##### Provided data

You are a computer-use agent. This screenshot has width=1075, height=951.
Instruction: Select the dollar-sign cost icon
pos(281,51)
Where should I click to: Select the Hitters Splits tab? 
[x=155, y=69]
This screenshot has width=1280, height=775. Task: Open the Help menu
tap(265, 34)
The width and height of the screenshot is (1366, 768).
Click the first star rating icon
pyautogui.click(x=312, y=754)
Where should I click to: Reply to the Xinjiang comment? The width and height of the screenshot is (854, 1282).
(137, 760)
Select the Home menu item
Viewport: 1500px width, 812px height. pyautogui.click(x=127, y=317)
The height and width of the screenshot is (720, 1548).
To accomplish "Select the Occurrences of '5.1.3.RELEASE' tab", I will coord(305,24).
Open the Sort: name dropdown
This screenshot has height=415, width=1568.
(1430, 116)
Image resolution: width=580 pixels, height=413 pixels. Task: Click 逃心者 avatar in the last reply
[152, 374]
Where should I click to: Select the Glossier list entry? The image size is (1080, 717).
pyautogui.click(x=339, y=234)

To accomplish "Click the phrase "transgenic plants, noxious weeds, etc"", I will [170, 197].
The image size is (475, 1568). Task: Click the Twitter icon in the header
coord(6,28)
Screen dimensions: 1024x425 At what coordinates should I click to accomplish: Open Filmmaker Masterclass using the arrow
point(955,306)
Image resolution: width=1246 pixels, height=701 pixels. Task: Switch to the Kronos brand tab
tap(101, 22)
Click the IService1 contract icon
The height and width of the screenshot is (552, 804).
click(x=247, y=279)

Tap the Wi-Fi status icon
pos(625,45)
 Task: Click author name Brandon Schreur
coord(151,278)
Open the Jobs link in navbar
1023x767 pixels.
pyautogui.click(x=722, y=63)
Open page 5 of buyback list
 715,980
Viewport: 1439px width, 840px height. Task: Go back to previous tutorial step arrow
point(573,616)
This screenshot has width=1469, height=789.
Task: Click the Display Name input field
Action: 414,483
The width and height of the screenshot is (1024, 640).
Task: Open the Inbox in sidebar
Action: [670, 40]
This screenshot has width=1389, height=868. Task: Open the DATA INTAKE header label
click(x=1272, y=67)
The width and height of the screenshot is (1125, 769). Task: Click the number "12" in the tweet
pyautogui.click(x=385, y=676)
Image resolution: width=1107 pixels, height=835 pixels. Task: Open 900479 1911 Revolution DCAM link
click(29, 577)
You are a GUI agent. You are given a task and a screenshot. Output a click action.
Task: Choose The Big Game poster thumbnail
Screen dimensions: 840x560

##########

**Task requirements**
Every record must be returned exactly.

**Task answer**
You are a computer-use agent. This screenshot has width=1075, height=951.
Instruction: Select the dollar-sign cost icon
pos(281,51)
Where should I click to: Select the Hitters Splits tab? 
[x=155, y=69]
This screenshot has width=1280, height=775. Task: Open the Help menu
tap(265, 34)
The width and height of the screenshot is (1366, 768).
Click the first star rating icon
pyautogui.click(x=312, y=754)
Where should I click to: Reply to the Xinjiang comment? The width and height of the screenshot is (854, 1282).
(137, 760)
Select the Home menu item
Viewport: 1500px width, 812px height. pyautogui.click(x=127, y=317)
The height and width of the screenshot is (720, 1548).
To accomplish "Select the Occurrences of '5.1.3.RELEASE' tab", I will coord(305,24).
Open the Sort: name dropdown
This screenshot has height=415, width=1568.
(1430, 116)
Image resolution: width=580 pixels, height=413 pixels. Task: Click 逃心者 avatar in the last reply
[152, 374]
Where should I click to: Select the Glossier list entry? The image size is (1080, 717).
pyautogui.click(x=339, y=234)

To accomplish "Click the phrase "transgenic plants, noxious weeds, etc"", I will [170, 197].
The image size is (475, 1568). Task: Click the Twitter icon in the header
coord(6,28)
Screen dimensions: 1024x425 At what coordinates should I click to accomplish: Open Filmmaker Masterclass using the arrow
point(955,306)
Image resolution: width=1246 pixels, height=701 pixels. Task: Switch to the Kronos brand tab
tap(101, 22)
Click the IService1 contract icon
The height and width of the screenshot is (552, 804).
click(x=247, y=279)

Tap the Wi-Fi status icon
pos(625,45)
 Task: Click author name Brandon Schreur
coord(151,278)
Open the Jobs link in navbar
1023x767 pixels.
pyautogui.click(x=722, y=63)
Open page 5 of buyback list
 715,980
Viewport: 1439px width, 840px height. Task: Go back to previous tutorial step arrow
point(573,616)
This screenshot has width=1469, height=789.
Task: Click the Display Name input field
Action: 414,483
The width and height of the screenshot is (1024, 640).
Task: Open the Inbox in sidebar
Action: [670, 40]
This screenshot has width=1389, height=868. Task: Open the DATA INTAKE header label
click(x=1272, y=67)
The width and height of the screenshot is (1125, 769). Task: Click the number "12" in the tweet
pyautogui.click(x=385, y=676)
Image resolution: width=1107 pixels, height=835 pixels. Task: Open 900479 1911 Revolution DCAM link
click(29, 577)
You are a GUI agent. You are given a task and a screenshot. Output a click action.
Task: Choose The Big Game poster thumbnail
Screen dimensions: 840x560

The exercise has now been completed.